__Passage__:
┏━━

Member of Parliament for Ashaiman
- In office 7 January 1993 – 6 January 2001
- President: Jerry John Rawlings John Kufuor
- Succeeded by: Emmanuel Kinsford Kwesi Teye

Personal details
- Party: National Democratic Congress
- Profession: Politician

= Franklin Winfred K. Aheto =

Ghanaian politician

Franklin Winfred K. Aheto is a Ghanaian politician and a member of parliament for the first and second parliament of the fourth republic of Ghana for the Ashiaman Constituency in the Greater Accra Region of Ghana.

== Early life and education ==
Aheto is a Ghanaian, a politician and a member of the second parliament of the fourth republic of Ghana. He was elected as a member of parliament for the Ashaiman constituency during the 1996 Ghanaian general elections.

== Politics ==
Aheto represented into parliament for the first time during the 1992 Ghanaian parliamentary election on the ticket of the National Democratic Congress. He was elected for the second time to be a member of parliament for Ashaiman constituency during the 1996 Ghanaian general elections, where he won with a total votes count of 35,212 over his opponents; Doku Joseph-Wills K. K. of the People's Convention Party who polled 1,653 of the total votes count, Herbert Kofi Aggor People's National Convention also polled 1,822 of the total votes count, Samuel Korle Amegah an Independent Candidate also polling 6,663 of the total vote count and Iddrisu Abdel-Kareem of the New Patriotic Party who polled 18,081 of the total votes count.

┗━━

__Data shown__:

┏━━

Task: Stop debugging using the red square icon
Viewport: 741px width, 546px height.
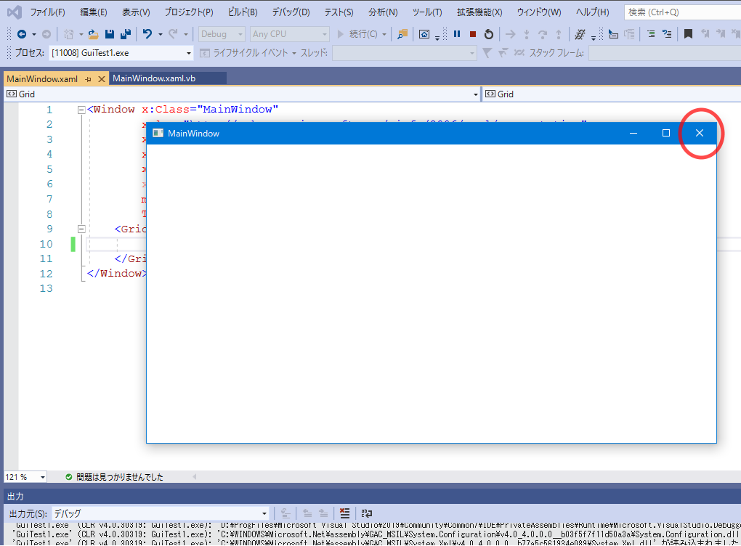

┗━━

__What to produce__:
Reproduce the Franklin Winfred K. Aheto biography above in full, word for word.

__Answer in full__:
Member of Parliament for Ashaiman
- In office 7 January 1993 – 6 January 2001
- President: Jerry John Rawlings John Kufuor
- Succeeded by: Emmanuel Kinsford Kwesi Teye

Personal details
- Party: National Democratic Congress
- Profession: Politician

= Franklin Winfred K. Aheto =

Ghanaian politician

Franklin Winfred K. Aheto is a Ghanaian politician and a member of parliament for the first and second parliament of the fourth republic of Ghana for the Ashiaman Constituency in the Greater Accra Region of Ghana.

== Early life and education ==
Aheto is a Ghanaian, a politician and a member of the second parliament of the fourth republic of Ghana. He was elected as a member of parliament for the Ashaiman constituency during the 1996 Ghanaian general elections.

== Politics ==
Aheto represented into parliament for the first time during the 1992 Ghanaian parliamentary election on the ticket of the National Democratic Congress. He was elected for the second time to be a member of parliament for Ashaiman constituency during the 1996 Ghanaian general elections, where he won with a total votes count of 35,212 over his opponents; Doku Joseph-Wills K. K. of the People's Convention Party who polled 1,653 of the total votes count, Herbert Kofi Aggor People's National Convention also polled 1,822 of the total votes count, Samuel Korle Amegah an Independent Candidate also polling 6,663 of the total vote count and Iddrisu Abdel-Kareem of the New Patriotic Party who polled 18,081 of the total votes count.